The French soldiers found this in the Castle of Voronzoff bearing many thousand pounds of gunpowder, which were to have been launched upon them.

General Count Philip de Segur says:—“This prodigious balloon was constructed by command of Alexander, not far from Moscow, under the direction of a German artificer.”

In 1815 a balloon reconnaissance was made at Antwerp, and in 1826 the subject was again mooted by the French, and a balloon was sent to Algiers, but it was never disembarked.

The Russians are said to have tried experiments at Sebastopol in 1854.

The French again used balloons in the Italian campaign of 1859; they employed the civilian aëronaut Godard, and a useful ascent was made the day before Solferino in a fire balloon.

When the Civil War in America broke out several balloons were used in the operations. On October 4th, 1861, an aëronaut named La Montaine ascended from McClellan’s camp on the Potomac; he was enabled to make observation of their position and movements, and afterwards returned to his own lines and communicated results which were declared to be of the utmost importance.
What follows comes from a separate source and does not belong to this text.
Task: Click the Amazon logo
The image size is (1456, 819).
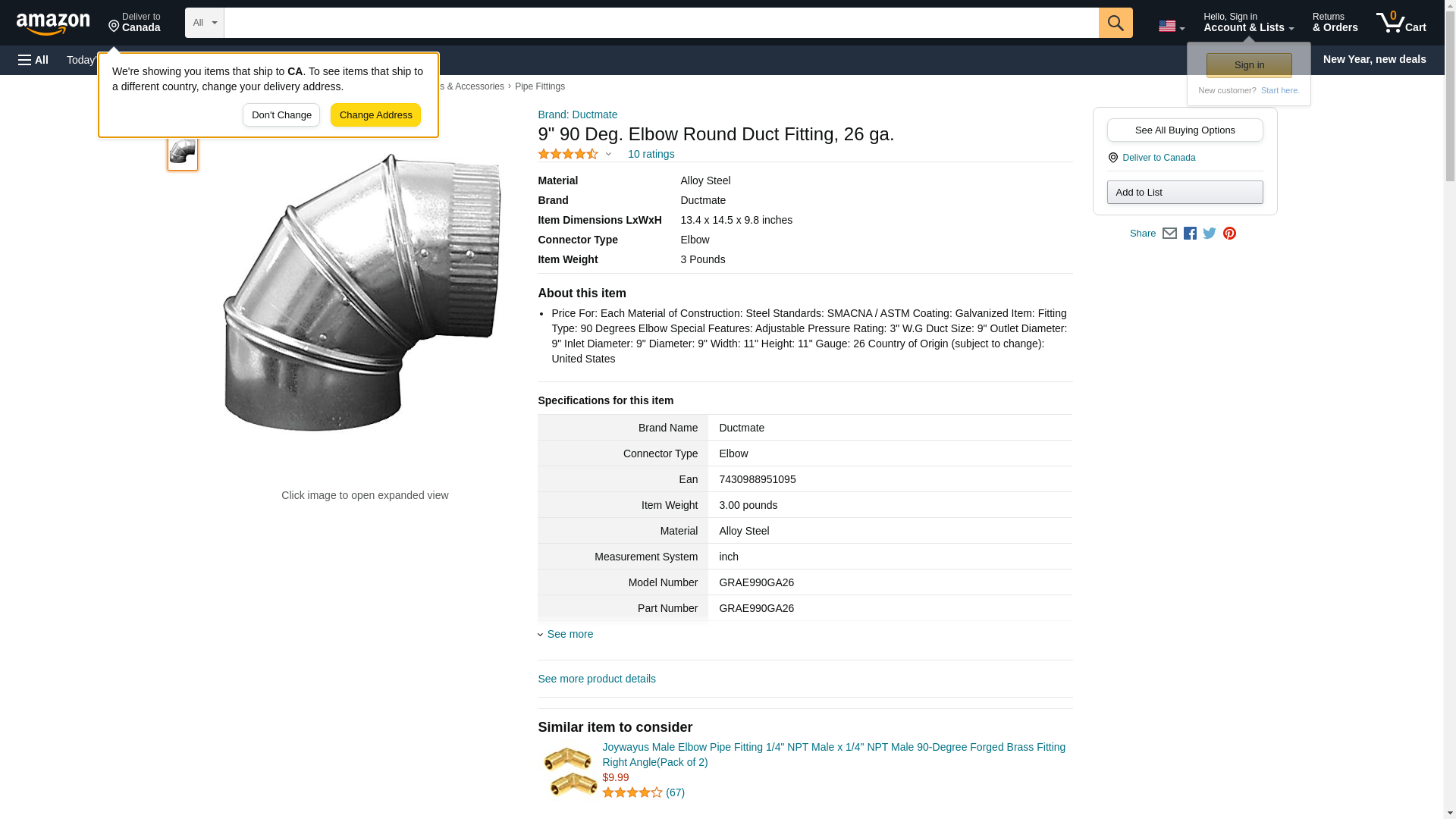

Later on the Federals instituted a regular balloon corps, of which Colonel Beaumont, R.E., wrote an interesting account in the Royal Engineer Papers. The balloons were of two sizes, one of 13,000 cubic feet capacity, the other double that size, but the large size was found most suitable, a fact which our military balloonists should not overlook in their desire to possess very light and small balloons for easy transport.

The American balloons were made of the best silk, the upper part being composed of three or four thicknesses; this was capable of retaining sufficient gas for an ascent a fortnight after inflation, a statement which can more readily be credited than the French accounts about preserving it for three months.

Hydrogen was used for inflation, and generated in the old-fashioned way with scrap iron and sulphuric acid.